No, the fruit must be in the brew. Makers of lambic and other sour styles of beer (other than gose) add fruit as a way of offsetting the sourness with sweet flavors that don’t clash. IPA brewers, on the other hand, occasionally use hops that have citrus flavors, so the addition of actual citrus accentuates those tastes. Still others add fruit to their beer because, well, fruit tastes good.
Wheat beer lovers may object to orange slices, but orange peel has long been a traditional flavoring for the foamy, biscuit-y brew. You can find Revolver Brewing’s Blood & Honey in a great many places, and for good reason, as the golden ale (flavored with blood orange peel and Texas honey) offers up a complex and nicely balanced counterpoint to a wide variety of foods. The Granbury craft brewer also has a Full-Tang IPA that uses tangerine to bring out the citrus notes in the ale.
Division Brewing offers up a Knotty Boyse sour beer that’s made with boysenberries, blueberries, and vanilla. I found myself missing the woodsy roundness of the vanilla to balance out the berry tastes — the bean is tricky to work with because heat can burn off all the qualities that make it special — but even so, this imbibe with a color reminiscent of cherry Kool-Aid proves to be a sour lollipop of goodness. The Arlington brewery also offers a Grafted and Gilded Shiraz, a barrel-aged sour with shiraz grapes that gives you the unique experience of wine notes on top of beer.
Fall always means pumpkin beer, and while I’m as tired as everybody else of the pumpkin spicing of every supermarket product that comes with the season, I will say that it can work quite well in beer when it’s done right. For this peculiarly American style of beer, your best bet in North Texas is probably Lakewood Brewing Company’s Punkel, which smartly avoids using any pumpkin in the brew and instead employs the spices associated with pumpkin pie: cinnamon, allspice, and nutmeg. The spice mix brings out the naturally spicy, earthy qualities of the dark German-style dunkel where it’s used.

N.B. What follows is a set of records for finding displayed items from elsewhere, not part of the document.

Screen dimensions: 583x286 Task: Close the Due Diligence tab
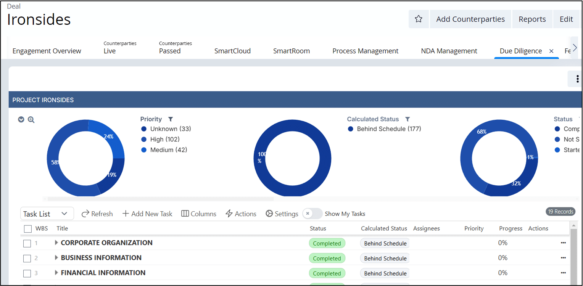[x=551, y=51]
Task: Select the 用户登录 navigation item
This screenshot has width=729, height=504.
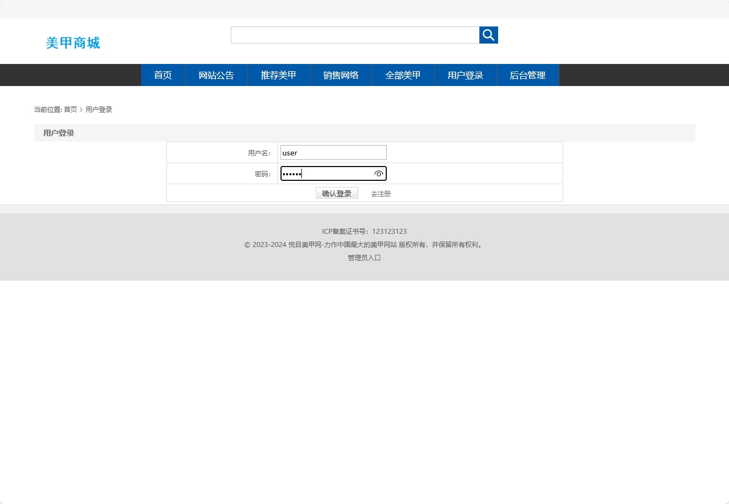Action: (466, 75)
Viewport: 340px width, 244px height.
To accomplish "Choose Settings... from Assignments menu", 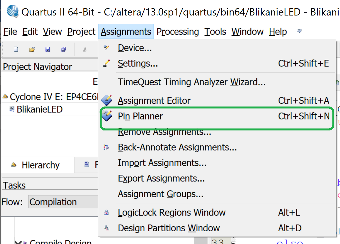I will (138, 64).

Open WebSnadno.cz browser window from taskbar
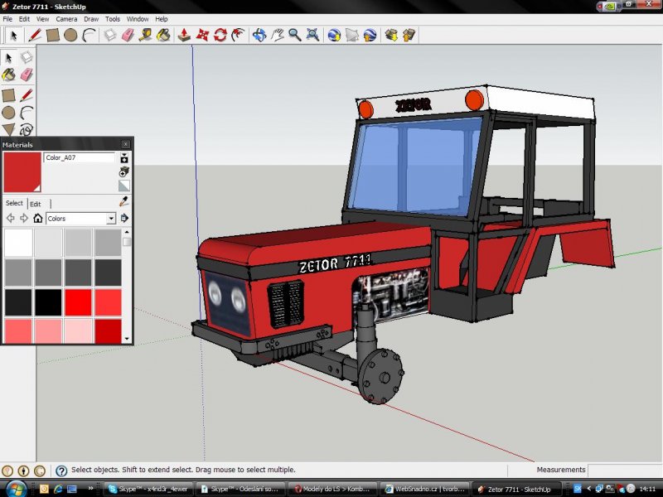tap(423, 489)
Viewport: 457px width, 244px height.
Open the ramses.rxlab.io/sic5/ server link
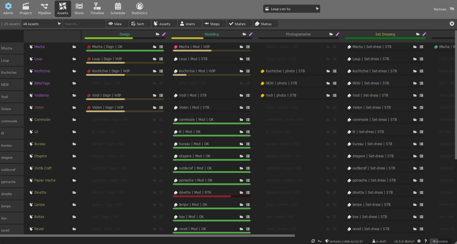[x=344, y=241]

A few years ago, Budweiser built an ad campaign around the idea that fruit beer isn’t a drink for manly men. The blowback was fierce enough that the macrobrewer caved and shortly started putting its name on some peach margarita-flavored malt beverages, and yet some people persist in thinking along those lines. The thing is, when you let social pressures keep you away from something that is delicious, you’ve already lost. I still remember how good that glass of raspberry ale tasted in Phoenix those years ago, and it’s why I’ll hold my head high when I raise my next glass of fruit beer in public.